> _Source text_:
Tuesday, March 27, 2007

March 27, 2007--Youth Week: Children Left Behind

Fully 15 million children are enrolled in low-performing public schools. About a third of all of America’s students. The NY Times reported yesterday that next year fully 10,000 “struggling” schools are likely to be declared “failing” under the provisions of No Child Left Behind.

Even sadder than these statistics is that this is old news. Decades after the 1983 A Nation At Risk report declared that our schools represented a “rising tide of mediocrity,” they are still mired in crisis. Ours are the most dysfunctional schools in the West; actually by every objective measure, they are worse than half the schools in the so-called developing world. And this after wave after wave of reform.

In the 1960s we had the movement to turn schools over to community control, and that didn’t work. Then we said that smaller schools designed and run by teachers, administrators, and parents would get the job done; but we now know that these charter schools also do not work. Along came the privatizers—the Edison Project most prominently—who claimed that they could transform the schools and make a profit to boot; but that also has not proven to be effective. Then there were the voucher advocates—since the public schools aren’t working give low-income parents the money they need to pay for private schools; yet this too hasn’t proven to work. More recently we were told that the problem with public schools is that their standards are too low for both students and educators; and thus to solve the problem more academic rigor was demanded of children and teachers were forced to get more specialized education in order to be certified to teach. Thus far this as well has been a failure.

This is just a short list of the “innovative reforms” that have come our way—we’ve also seen the same-sex school movement, academies where military-style discipline is imposed, mandatory dress codes, schools based on the theory of “multiple intelligences,” and a growing list of places where state education departments have taken over failing school districts—most recently in St Louis—in the erroneous belief that state control would work better than local control.

None of these approaches have proven to be effective; and, as a result, 15 million kids are still languishing while the rest of the world seems to have figured out how to do a better job with their youth.

In the same front-page NY Times article which reported about the 10,000 struggling schools, the latest panacea is rolled out—longer school days and longer school years. In desperation, more and more educators are seeing this to be just what we need to do to make our schools work. If I were a betting person, I would mortgage the house and bet that this too will fail. The problems in our schools are no more about time-on-task than they were about how kids dress or if “the community” controls the schools. (Article linked below.)

The problem is about at least three things, all of which, fortunately, are addressable.

First, good news, for the past 40 years at least there have been many more employment opportunities for women so that talented, career-minded women have had the option to become, say, lawyers rather than teachers. There was thus a flow of competence and ambition to other fields of work. It may not be politically correct to point this out, but it is true nonetheless.

Then there was the movement to “professionalize” teaching. In the past, teaching had been viewed as a craft; and, as in other crafts, one learned to teach by acquiring skills of effective practice from “masters” in practical ways. People are trained in crafts; but when teacher training (that’s what it had been called) was transformed by universities into a profession teachers were required to be educated in more and more theoretical ways. Yes, student teaching such as it is still exists, but most courses at the undergraduate and graduate levels (and now teachers must earn masters degrees to be licensed) are about theories of learning and developmental psychology. If there were evidence that this professionalized approach was producing more effective teachers this would be welcome news, but no such evidence exists.

> _Pixel coordinate grounding data_:
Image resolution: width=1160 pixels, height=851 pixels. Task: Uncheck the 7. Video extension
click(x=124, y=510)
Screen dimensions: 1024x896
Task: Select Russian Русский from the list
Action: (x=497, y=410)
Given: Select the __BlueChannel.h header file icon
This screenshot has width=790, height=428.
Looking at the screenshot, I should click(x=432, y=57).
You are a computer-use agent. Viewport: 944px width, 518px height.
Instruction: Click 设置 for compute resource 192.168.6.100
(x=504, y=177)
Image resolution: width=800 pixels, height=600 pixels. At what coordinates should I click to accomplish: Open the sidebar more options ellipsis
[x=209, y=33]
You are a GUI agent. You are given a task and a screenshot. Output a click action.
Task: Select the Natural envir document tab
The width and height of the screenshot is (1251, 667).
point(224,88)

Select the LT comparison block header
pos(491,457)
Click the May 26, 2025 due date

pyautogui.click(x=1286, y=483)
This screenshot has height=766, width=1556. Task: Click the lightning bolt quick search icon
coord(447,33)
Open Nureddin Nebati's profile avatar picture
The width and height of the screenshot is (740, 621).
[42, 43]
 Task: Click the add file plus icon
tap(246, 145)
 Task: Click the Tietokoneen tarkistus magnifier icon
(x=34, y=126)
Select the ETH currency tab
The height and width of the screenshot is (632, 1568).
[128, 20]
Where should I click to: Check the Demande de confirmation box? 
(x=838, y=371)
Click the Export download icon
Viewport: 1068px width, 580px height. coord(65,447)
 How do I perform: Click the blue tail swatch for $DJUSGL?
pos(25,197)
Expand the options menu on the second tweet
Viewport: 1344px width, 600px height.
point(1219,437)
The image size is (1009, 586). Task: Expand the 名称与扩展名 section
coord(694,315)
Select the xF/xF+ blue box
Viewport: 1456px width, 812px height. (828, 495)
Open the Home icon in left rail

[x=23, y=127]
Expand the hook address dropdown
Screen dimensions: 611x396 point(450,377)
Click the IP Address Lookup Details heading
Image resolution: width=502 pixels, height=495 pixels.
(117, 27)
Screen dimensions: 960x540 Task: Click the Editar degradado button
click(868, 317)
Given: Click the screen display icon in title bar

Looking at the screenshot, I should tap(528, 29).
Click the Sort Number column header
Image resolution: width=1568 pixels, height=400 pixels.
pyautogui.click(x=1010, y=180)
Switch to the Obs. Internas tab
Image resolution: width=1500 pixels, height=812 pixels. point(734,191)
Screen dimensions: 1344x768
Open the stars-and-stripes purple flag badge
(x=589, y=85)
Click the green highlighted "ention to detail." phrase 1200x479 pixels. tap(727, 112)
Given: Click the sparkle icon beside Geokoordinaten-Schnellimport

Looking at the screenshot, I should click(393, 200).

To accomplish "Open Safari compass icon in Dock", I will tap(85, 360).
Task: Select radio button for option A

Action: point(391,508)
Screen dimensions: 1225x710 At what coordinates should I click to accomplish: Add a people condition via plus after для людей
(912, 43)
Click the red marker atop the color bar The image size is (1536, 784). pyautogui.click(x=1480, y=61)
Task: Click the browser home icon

> _Activity list_:
[a] List each reform that the text on failing schools says "we've also seen."
[b] Transcribe the text on failing schools from "None of these" to "fortunately, are addressable.".

> _Solutions by task_:
[a]
- the same-sex school movement
- academies where military-style discipline is imposed
- mandatory dress codes
- schools based on the theory of "multiple intelligences"
- state education departments taking over failing school districts

[b]
None of these approaches have proven to be effective; and, as a result, 15 million kids are still languishing while the rest of the world seems to have figured out how to do a better job with their youth.

In the same front-page NY Times article which reported about the 10,000 struggling schools, the latest panacea is rolled out—longer school days and longer school years. In desperation, more and more educators are seeing this to be just what we need to do to make our schools work. If I were a betting person, I would mortgage the house and bet that this too will fail. The problems in our schools are no more about time-on-task than they were about how kids dress or if “the community” controls the schools. (Article linked below.)

The problem is about at least three things, all of which, fortunately, are addressable.